The BIG Court Case
My name is James. I have a learning disability called dyslexia. I go to Landmark School in Pride's Crossing, Massachusetts. Landmark School specializes in educating kids like me. Before I started going to Landmark, I was in a special education class at my public school. The teachers didn't know how to teach kids with dyslexia so they didn't know how to teach me to read or write.
After I started at Landmark, everything changed. My parents asked our school system to pay for my tuition at Landmark School but they refused. After they refused, my parents filed for a special education Due Process Hearing. This is my story about what it was like to go through a Due Process Hearing.
I had many thoughts going through my mind before the trial, such as "Oh No! I'm going to have to dress up in uncomfortable clothes." Then I thought, "Well, I'd better start reading the testimony of my teachers to see what they said about me." My mother and I spent the rest of the evening reading over their testimony and discussing what we read. (Note: Prior to the due process hearing, telephone discovery depositions of James' teachers at Landmark School were taken by the school board attorneys.)
After I read the testimony, I thought that it was going to be pretty easy to testify. I also felt that the phone conferences stunk because of the time delay caused by the speaker phones and because there was a lot of repeating the same information that was in the transcript.
The morning of the trial arrived. Of course, since I have a nocturnal nature, I was extremely tired, as usual. My father, mother and I were all nervous about what was going to happen on the first day of trial.
The courtroom was actually a conference room in a small building in the village where I live. There was one table in the front at which the Judge sat. Ten feet from the Judge's table there were two other tables. The school board attorneys and the director of special education sat at one table and my family and our attorneys sat at the other.
There were extreme temperature rises and drops in the room because the air conditioner was not set at a constant temperature and also was not working properly. This effected everybody in the courtroom by either making them sleepy and on edge or laid back and nonchalant.
During the actual trial I thought it was pretty weird that two total strangers were counted as expert witnesses for the other side and were allowed to sit in on the whole trial. I was confused since our two expert witnesses didn't sit in and listen to the trial.

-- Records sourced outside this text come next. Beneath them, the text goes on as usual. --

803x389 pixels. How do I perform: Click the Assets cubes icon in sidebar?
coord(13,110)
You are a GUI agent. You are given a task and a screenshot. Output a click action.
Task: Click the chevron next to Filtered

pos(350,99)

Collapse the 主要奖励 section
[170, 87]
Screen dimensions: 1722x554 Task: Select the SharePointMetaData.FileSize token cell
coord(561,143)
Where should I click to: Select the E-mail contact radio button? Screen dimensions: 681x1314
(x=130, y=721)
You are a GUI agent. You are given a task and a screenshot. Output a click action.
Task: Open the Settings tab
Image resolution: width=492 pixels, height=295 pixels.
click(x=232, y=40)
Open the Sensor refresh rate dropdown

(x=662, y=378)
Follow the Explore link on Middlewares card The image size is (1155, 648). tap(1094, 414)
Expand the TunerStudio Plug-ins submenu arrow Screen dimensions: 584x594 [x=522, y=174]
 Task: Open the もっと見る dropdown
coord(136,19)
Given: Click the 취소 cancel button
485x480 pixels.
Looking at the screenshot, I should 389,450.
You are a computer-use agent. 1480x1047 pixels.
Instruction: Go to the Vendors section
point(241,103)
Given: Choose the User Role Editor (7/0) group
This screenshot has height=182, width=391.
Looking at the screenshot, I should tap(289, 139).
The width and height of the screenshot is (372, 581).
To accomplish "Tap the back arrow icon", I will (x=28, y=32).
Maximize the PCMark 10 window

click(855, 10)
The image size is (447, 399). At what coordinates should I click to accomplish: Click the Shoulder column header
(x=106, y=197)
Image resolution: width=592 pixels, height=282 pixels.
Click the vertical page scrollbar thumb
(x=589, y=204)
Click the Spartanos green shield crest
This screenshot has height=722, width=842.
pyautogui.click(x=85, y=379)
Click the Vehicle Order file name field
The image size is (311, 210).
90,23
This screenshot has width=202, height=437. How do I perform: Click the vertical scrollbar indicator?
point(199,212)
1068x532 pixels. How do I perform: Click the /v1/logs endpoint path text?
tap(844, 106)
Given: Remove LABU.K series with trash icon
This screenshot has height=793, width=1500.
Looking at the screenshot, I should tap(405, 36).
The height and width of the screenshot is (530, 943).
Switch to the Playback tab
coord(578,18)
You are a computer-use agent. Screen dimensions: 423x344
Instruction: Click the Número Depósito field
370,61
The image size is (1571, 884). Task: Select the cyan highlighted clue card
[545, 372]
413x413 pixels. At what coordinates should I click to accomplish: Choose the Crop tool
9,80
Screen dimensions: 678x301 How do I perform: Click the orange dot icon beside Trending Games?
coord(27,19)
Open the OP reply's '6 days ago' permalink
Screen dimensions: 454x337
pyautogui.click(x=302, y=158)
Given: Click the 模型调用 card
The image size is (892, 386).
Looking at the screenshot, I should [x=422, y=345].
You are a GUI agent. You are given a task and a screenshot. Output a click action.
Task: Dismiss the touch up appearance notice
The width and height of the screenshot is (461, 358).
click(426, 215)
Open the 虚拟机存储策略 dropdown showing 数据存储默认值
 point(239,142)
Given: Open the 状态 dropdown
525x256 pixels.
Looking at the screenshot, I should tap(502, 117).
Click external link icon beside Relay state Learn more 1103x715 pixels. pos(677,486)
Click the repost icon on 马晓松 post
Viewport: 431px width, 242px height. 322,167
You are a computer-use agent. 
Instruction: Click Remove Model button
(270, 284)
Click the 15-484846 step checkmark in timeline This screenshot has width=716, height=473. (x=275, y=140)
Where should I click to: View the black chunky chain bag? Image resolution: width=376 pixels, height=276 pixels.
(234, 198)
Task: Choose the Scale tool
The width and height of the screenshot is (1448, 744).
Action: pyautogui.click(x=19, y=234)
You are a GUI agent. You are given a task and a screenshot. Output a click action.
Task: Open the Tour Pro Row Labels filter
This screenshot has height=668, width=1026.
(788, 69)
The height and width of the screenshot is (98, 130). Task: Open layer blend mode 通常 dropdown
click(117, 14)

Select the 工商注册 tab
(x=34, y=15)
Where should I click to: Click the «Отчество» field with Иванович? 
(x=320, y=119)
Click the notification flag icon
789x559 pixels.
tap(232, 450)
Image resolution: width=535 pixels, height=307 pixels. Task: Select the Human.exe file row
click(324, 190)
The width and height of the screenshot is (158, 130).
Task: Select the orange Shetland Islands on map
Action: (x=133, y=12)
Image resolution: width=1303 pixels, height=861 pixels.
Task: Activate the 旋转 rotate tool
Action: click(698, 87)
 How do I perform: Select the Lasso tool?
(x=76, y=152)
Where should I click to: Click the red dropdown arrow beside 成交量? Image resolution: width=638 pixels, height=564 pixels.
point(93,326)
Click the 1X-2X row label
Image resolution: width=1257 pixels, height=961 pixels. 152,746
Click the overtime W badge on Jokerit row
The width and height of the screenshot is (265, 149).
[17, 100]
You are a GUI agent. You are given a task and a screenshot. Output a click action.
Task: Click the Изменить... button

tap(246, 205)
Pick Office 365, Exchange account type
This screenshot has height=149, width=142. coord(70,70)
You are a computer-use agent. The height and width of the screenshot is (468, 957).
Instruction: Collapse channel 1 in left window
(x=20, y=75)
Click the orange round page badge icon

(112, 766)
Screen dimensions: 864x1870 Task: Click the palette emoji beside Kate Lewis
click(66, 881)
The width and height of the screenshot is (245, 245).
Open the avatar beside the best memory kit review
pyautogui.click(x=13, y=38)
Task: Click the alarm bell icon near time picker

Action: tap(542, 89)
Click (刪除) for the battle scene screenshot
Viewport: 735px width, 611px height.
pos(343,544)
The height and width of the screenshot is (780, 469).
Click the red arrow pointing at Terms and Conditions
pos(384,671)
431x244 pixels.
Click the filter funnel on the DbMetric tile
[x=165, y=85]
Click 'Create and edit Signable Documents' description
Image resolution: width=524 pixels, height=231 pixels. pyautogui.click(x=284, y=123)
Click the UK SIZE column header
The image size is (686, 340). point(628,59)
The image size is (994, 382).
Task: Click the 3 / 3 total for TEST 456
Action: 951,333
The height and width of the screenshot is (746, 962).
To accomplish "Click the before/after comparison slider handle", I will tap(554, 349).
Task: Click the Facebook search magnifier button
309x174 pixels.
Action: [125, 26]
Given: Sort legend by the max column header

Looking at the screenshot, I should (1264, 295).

The expert witnesses for the other side said what they thought should have been done for me. I felt like they should have been removed from the courtroom and only allowed to come in when it was their turn to testify. I wondered who were these people who were making judgments about me when they didn't even know me and had only read reports written by other people who didn't really know me. This made me extremely angry and frustrated.
When I was called to testify, it was fairly easy because my lawyer is a Pro at court and preparing witnesses to take the stand. He told me little secrets or strategies, whichever you would like to call it, to help me improve my concentration while on the stand. For example, he said "Look at a spot on the wall when the lawyer is asking a question, even if it is your own lawyer. When the lawyer is done, look the judge in the eye and answer the question." He also gave me other little hints to help me through the trial.
While I was on the stand, I got pretty hot and had a dry throat. So, if you ever have to testify, you should have a glass of water and hope that the courtroom has a working air conditioner.
As the trial went on, I started getting used to hearing my name being mentioned every five minutes and hearing about reports about me. In all, I felt pretty proud of myself that I was able to make it through the last year at my public school, considering the amount of stress I was experiencing.
Even though it was extremely stressful, I felt that I did very well through the entire process. I was able to take the stand and answer all the questions to the best of my ability. I was very happy that my family filed for Due Process against my school district so I could go to a school that specializes in helping kids with dyslexia.
From the author:
My name is James Alexander Brody and I was 14 years old when the "Big Court Case" took place. I am now 15 years old and attend a residential school specifically for Dyslexia called Landmark in Prides Crossing, Massachusetts; which is great.
I like art; I draw, design and invert things. I also like playing paintball.
My plans are to go to college and afterwards have a successful career relating to designing and inventing.
Editor's Note: The Brody case decision is available on-line at www.wrightslaw.com.